$\displaystyle \lim_{x \to 1}\frac{1}{x-1}+\frac{1}{x^2-3x+2}$
$\displaystyle \lim_{x \to 1}\frac{1}{x-1}+\frac{1}{(x-1)(x-2)}$
This is where I get lost. Do I multiply $\displaystyle (x-1)$ to both sides?
$\displaystyle \lim_{x \to 1}\frac{1}{x-1}+\frac{1}{x^2-3x+2}$
$\displaystyle \lim_{x \to 1}\frac{1}{x-1}+\frac{1}{(x-1)(x-2)}$
This is where I get lost. Do I multiply $\displaystyle (x-1)$ to both sides?

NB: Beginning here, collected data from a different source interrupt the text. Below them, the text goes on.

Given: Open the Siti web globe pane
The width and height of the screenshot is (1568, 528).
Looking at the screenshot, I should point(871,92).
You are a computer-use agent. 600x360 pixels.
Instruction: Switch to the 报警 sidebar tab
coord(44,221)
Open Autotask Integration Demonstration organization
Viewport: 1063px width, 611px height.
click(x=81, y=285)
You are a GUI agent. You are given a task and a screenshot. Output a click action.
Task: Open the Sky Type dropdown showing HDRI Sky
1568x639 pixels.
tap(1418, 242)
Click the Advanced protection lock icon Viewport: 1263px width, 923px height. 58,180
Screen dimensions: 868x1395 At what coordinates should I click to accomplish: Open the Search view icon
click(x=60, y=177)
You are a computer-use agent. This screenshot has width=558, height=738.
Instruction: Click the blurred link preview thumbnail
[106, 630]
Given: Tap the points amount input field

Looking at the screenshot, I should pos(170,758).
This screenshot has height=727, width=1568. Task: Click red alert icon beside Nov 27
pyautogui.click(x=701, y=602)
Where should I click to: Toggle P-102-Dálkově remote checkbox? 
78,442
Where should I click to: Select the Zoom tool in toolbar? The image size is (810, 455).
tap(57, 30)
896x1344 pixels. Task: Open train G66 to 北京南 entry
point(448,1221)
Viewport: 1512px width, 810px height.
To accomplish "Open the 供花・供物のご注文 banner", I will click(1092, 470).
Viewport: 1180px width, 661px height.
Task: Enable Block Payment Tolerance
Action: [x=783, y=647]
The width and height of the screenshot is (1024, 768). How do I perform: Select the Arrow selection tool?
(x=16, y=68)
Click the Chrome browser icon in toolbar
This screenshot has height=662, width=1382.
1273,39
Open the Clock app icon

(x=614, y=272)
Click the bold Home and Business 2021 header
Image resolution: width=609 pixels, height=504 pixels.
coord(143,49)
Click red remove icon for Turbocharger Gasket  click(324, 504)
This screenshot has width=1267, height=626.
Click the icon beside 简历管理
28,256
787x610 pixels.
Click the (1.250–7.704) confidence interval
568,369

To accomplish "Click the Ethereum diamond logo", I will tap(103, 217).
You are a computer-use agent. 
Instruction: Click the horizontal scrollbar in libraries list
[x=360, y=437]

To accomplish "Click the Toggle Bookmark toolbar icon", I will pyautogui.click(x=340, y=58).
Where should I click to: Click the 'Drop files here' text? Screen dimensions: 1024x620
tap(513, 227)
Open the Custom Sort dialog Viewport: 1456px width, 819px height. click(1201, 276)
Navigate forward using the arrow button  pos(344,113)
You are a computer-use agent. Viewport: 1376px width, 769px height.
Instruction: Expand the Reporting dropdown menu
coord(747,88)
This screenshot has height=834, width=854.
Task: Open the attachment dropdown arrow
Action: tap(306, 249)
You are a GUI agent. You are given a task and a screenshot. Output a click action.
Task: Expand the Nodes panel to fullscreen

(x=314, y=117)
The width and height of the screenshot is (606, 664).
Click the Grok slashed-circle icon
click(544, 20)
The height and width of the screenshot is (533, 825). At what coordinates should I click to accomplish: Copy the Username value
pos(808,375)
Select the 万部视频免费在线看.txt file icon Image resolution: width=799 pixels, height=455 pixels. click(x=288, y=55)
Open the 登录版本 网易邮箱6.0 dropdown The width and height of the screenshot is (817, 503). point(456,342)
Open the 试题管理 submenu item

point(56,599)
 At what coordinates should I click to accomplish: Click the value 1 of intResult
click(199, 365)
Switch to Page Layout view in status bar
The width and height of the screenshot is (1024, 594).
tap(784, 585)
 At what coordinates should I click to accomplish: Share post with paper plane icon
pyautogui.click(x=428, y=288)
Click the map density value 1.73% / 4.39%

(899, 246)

You need a common denominator.
So multiply the first fraction by $\displaystyle \frac{x - 2}{x - 2}$.
Then it becomes:
$\displaystyle \lim_{x \to 1}\frac{x - 2}{(x - 1)(x - 2)} + \frac{1}{(x - 1)(x - 2)}$
$\displaystyle = \lim_{x \to 1}\frac{x - 2 + 1}{(x - 1)(x - 2)}$
$\displaystyle = \lim_{x \to 1}\frac{x - 1}{(x - 1)(x - 2)}$
$\displaystyle = \lim_{x \to 1}\frac{1}{x - 2}$.
You should be able to go from here.